The confrontation escalated, tensions running high, until finally, steel was drawn. Swords clashed against the hardened wood of a bow in the darkness, cries of battle piercing the quiet night. Sebastian and Anders fought back-to-back, their movements synchronized in a lethal dance. They fought valiantly, Sebastian with his arrows and daggers, Anders with the same long stick that had once smashed a slaver's nose. They held their own against superior numbers, but both felt as though they were simply delaying inevitable.

The battle was fierce, with much blood being drawn, but as many as they felled, they were still outnumbered. Yet even as the odds stacked higher and higher against them, Sebastian and Anders both tiring - with Anders missing incoming blows and arrows due to his inability to see them coming - they refused to yield.

With every quick flash of his daggers, and every arrow nocked and loosed, Sebastian fought for more than his own survival. He fought for Anders, for their right to be together, understanding more now about inequalities that he'd never batted an eyelash over before, than he ever thought possible. Simply by associating with Anders, by refusing to relinquish him to what would most certainly be a death sentence, every single army – meaning every single one of the cities that fell under the Starkhaven Accord – was willing to see him as dead as they wanted the former mage.

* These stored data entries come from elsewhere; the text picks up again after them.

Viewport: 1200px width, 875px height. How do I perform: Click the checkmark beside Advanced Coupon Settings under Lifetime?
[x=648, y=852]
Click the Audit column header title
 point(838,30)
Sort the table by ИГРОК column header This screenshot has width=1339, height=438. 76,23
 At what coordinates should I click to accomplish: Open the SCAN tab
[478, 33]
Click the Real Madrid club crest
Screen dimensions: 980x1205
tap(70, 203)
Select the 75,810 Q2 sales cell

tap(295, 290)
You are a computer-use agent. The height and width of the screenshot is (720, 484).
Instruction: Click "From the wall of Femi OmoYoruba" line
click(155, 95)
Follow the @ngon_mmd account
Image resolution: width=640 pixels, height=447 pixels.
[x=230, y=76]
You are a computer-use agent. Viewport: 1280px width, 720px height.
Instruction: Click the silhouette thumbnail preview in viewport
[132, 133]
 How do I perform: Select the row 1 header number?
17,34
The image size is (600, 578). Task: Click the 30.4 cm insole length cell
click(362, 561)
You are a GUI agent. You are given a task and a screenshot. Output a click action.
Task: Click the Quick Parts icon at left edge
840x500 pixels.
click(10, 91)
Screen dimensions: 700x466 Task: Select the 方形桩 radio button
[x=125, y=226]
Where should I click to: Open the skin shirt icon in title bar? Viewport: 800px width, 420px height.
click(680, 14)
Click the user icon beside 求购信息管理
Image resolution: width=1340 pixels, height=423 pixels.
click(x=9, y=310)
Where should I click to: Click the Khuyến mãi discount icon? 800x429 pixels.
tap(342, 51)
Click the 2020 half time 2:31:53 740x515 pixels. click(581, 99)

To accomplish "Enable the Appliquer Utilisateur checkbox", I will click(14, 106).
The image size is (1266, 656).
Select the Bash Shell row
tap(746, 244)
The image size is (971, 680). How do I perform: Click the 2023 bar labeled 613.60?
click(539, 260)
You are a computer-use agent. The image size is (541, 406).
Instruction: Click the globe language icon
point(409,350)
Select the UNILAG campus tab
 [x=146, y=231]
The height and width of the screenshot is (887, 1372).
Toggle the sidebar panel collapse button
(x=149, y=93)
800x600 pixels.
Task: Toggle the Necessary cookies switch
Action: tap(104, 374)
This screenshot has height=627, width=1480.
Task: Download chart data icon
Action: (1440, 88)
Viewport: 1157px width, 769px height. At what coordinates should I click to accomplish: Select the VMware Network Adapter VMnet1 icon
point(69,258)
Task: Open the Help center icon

That fact alone told Sebastian everything he needed to know about the politics of the Free Marches and indeed, more than likely, of the entirety of Thedas. The prospect of becoming another cog in that wheel, a wheel decorated with the blood of slaves, mages and anyone who didn’t fit in with the modern ideals of who deserved to live freely, twisted his gut into such knots that he vowed never to retake Starkhaven if he somehow survived this at all.

Their defiance seemed to fuel their opponents' ire, their resolution hardening as they stopped being cordial and slid far too easily into being brutal. But as the night wore on, the hope of capturing the pair alive to see them hung publicly for their treachery started to dwindle. There was a moment, a heartbeat, when the soldiers considered closing in, but it was clear that neither Sebastian nor Anders would go down without a fight. And the cost of that fight might just be too high, for none of the soldiers had any clue that Anders no longer wielded magic, beyond the curiosity of him not using any during the fight.

With a final push during a moment when the soldiers were discussing a new plan of action, Sebastian and Anders broke through the encircling force, fleeing into the darkness. They left behind stunned and wounded soldiers, none of whom could believe a man of such privilege and nobility and history would be willing to give it all up for the likes of the apostate called Anders. Their pursuit was called off after a few hours, the soldiers returning to their leaders to report their failure.

Wounded and weary, Sebastian and Anders continued their journey now without Sebastian's mare or saddlebags, their path veering away from the army's encampment and Starkhaven altogether. Their future had taken a grim turn, the price of their burgeoning love becoming all too clear. Yet as Sebastian explained to Anders, even had their feelings not escalated so unexpectedly, he would not have been able, in good conscience, to do as the captains asked.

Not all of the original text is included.